Yesterday, I was at a hospital visiting someone. I had to wait a bit so I sat in the hospital’s cafe. A group of nurses came in (I could see their RN badges) and they each ordered a “serious (large) double-caramel chocolate macchiato with extra whip cream.” Each of these nurses was overweight to obese. To make matters worse, this particular building housed the cardiac care unit. These were the same nurses that would be going back to talk to their overweight patients about the need to lose weight to prevent another coronary event.

How much impact do you think those conversations will have? We lead by example whether we like it or not. “Do as I say, not as I do” didn’t work when we were kids and it definitely doesn’t fly as an adult. If you’re in a healthcare position and you’re trying to persuade others to take better care of themselves, shouldn’t you do the same for yourself? If you’re overweight and talking about nutrition or smell of cigarette smoke and talking to a cancer patient, there is a disconnect that simply won’t allow you to be effective in delivering your message.
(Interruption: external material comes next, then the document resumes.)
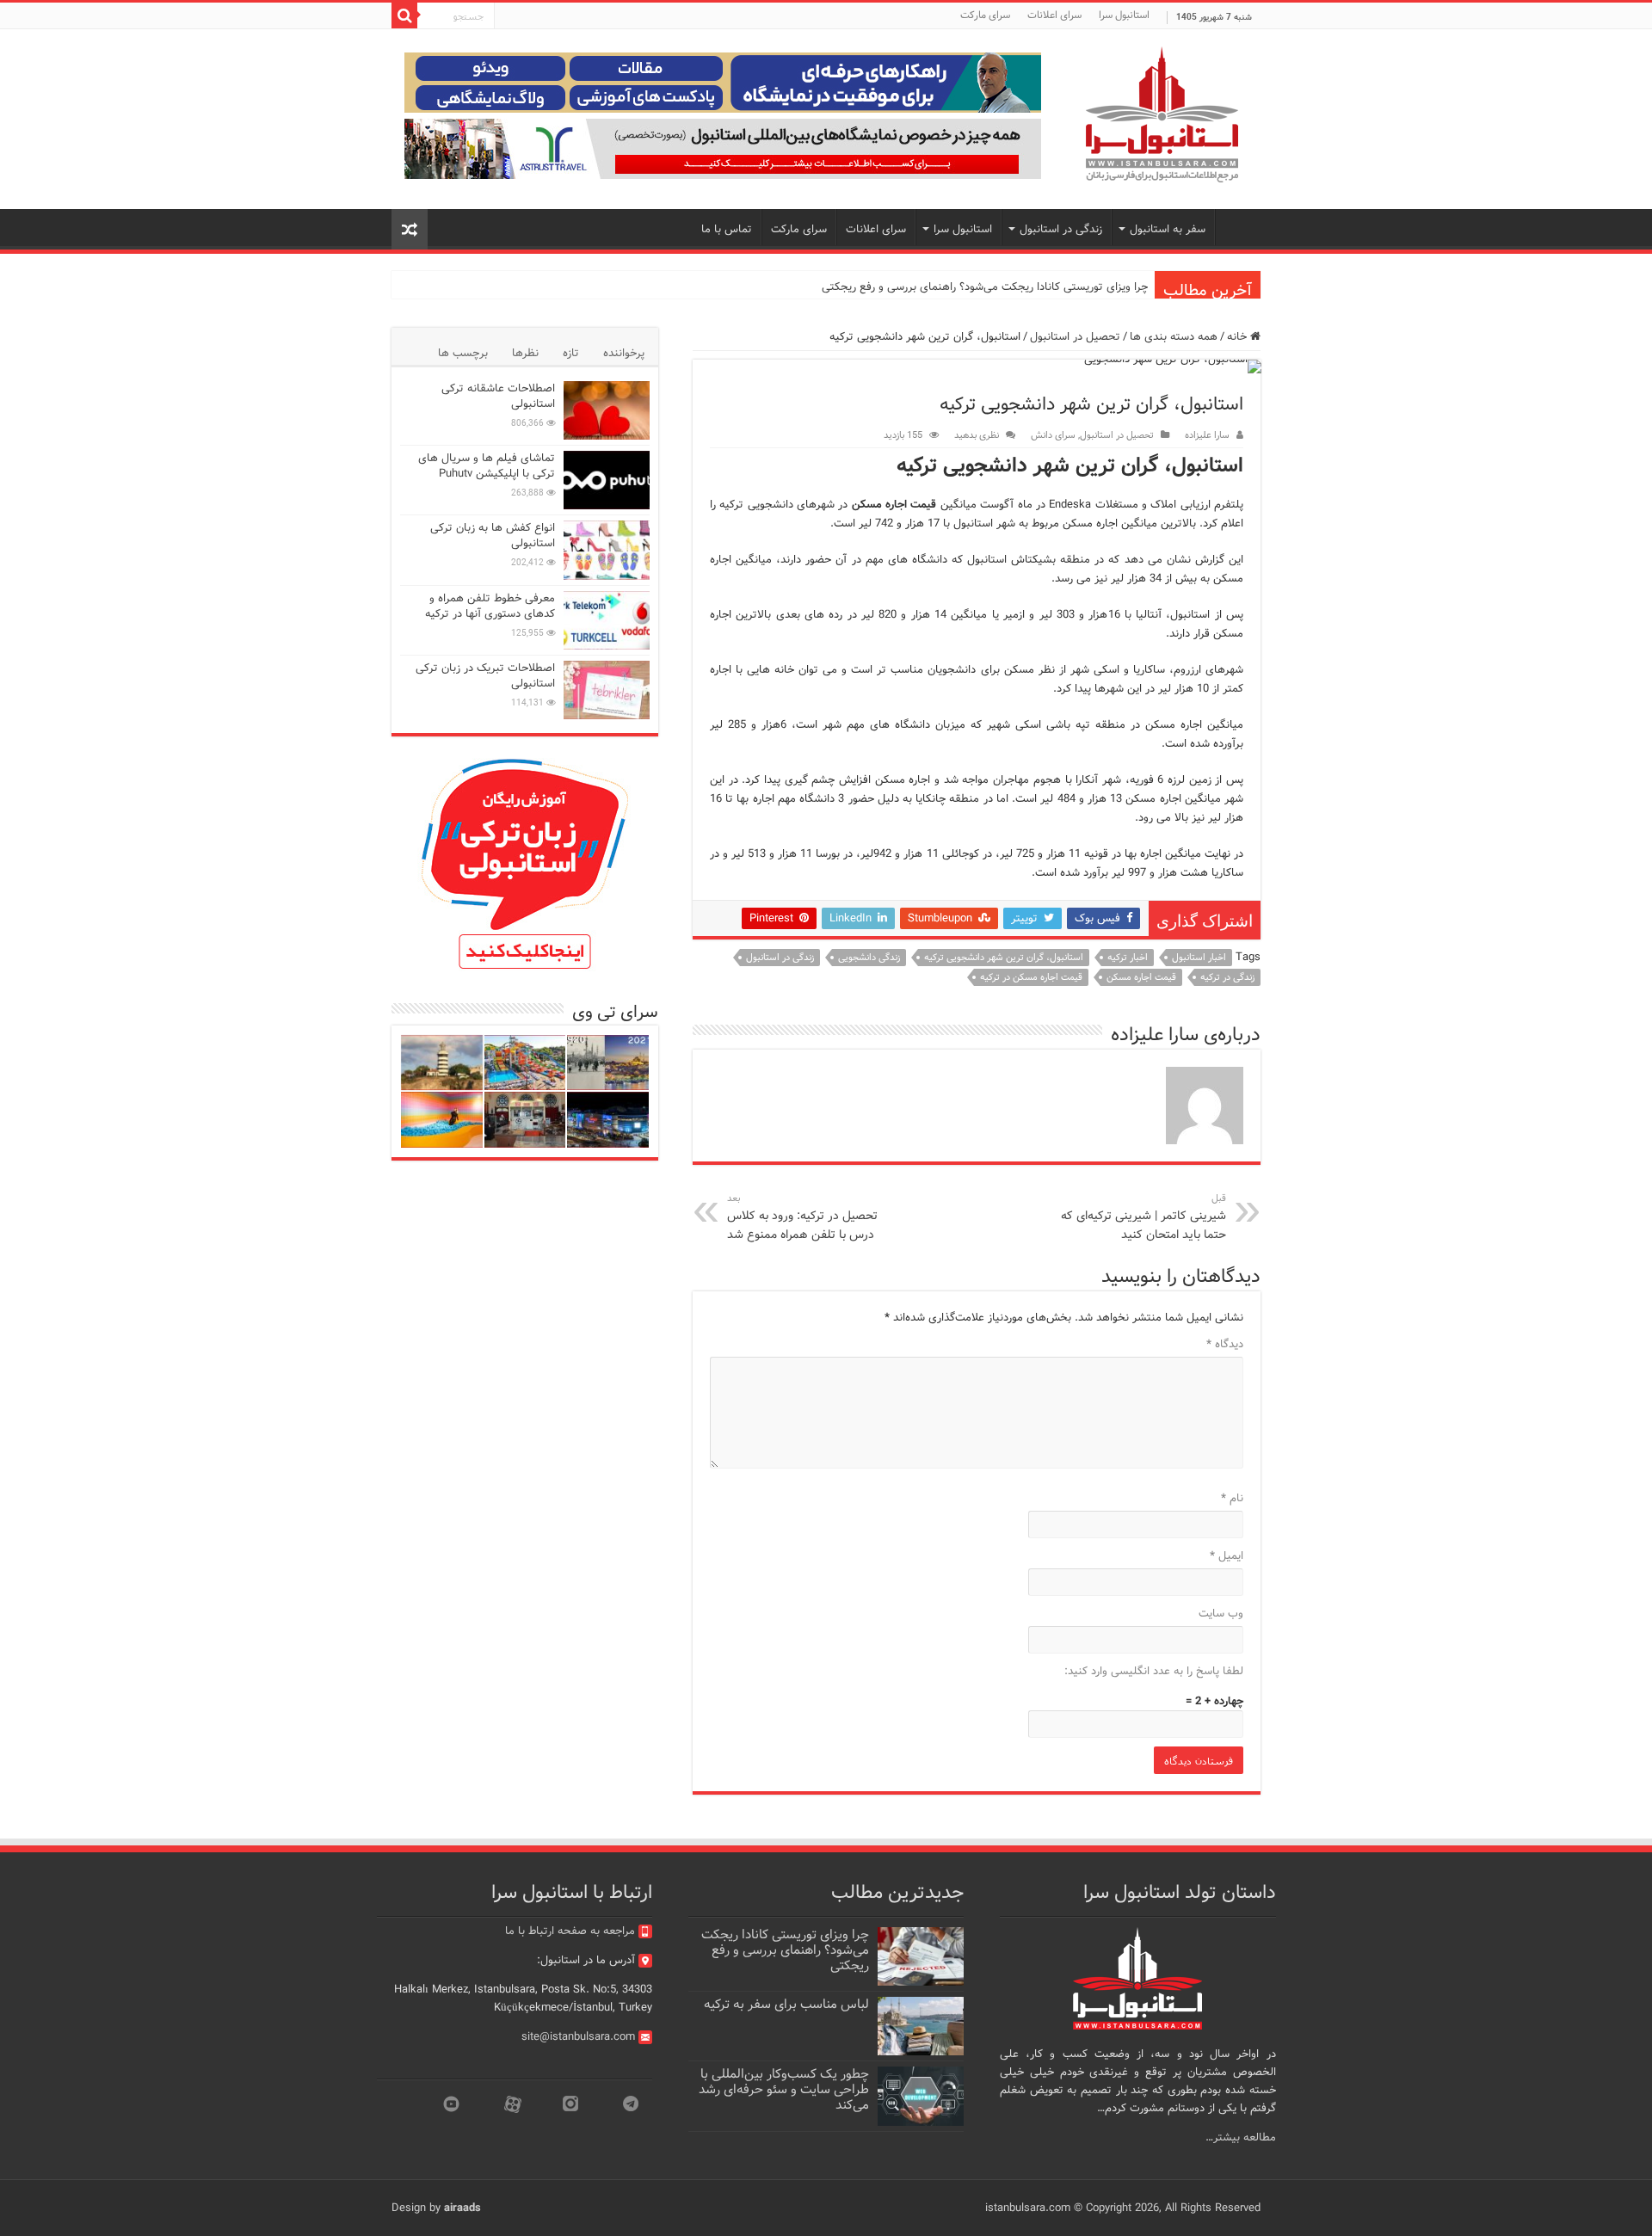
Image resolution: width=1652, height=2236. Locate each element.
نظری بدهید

The parent-child relationship holds even more importance. If you have kids, are you setting them up to succeed and to be as healthy as possible? Are you keeping healthy food in the house or buying processed garbage because it’s just easier? Are you encouraging activity by playing with your kids and staying active yourself or do you plop in front of the TV for four hours every night? Children aren’t in a position to make well-thought decisions so they rely on your wisdom. They also watch everything you do. Yes, they may “want” the sugary cereal with the prize in the box but who is actually bringing that into the house? More kids are gaining weight and developing health problems at a young age. How can you turn this around? By setting a good example and taking responsibility for your own health.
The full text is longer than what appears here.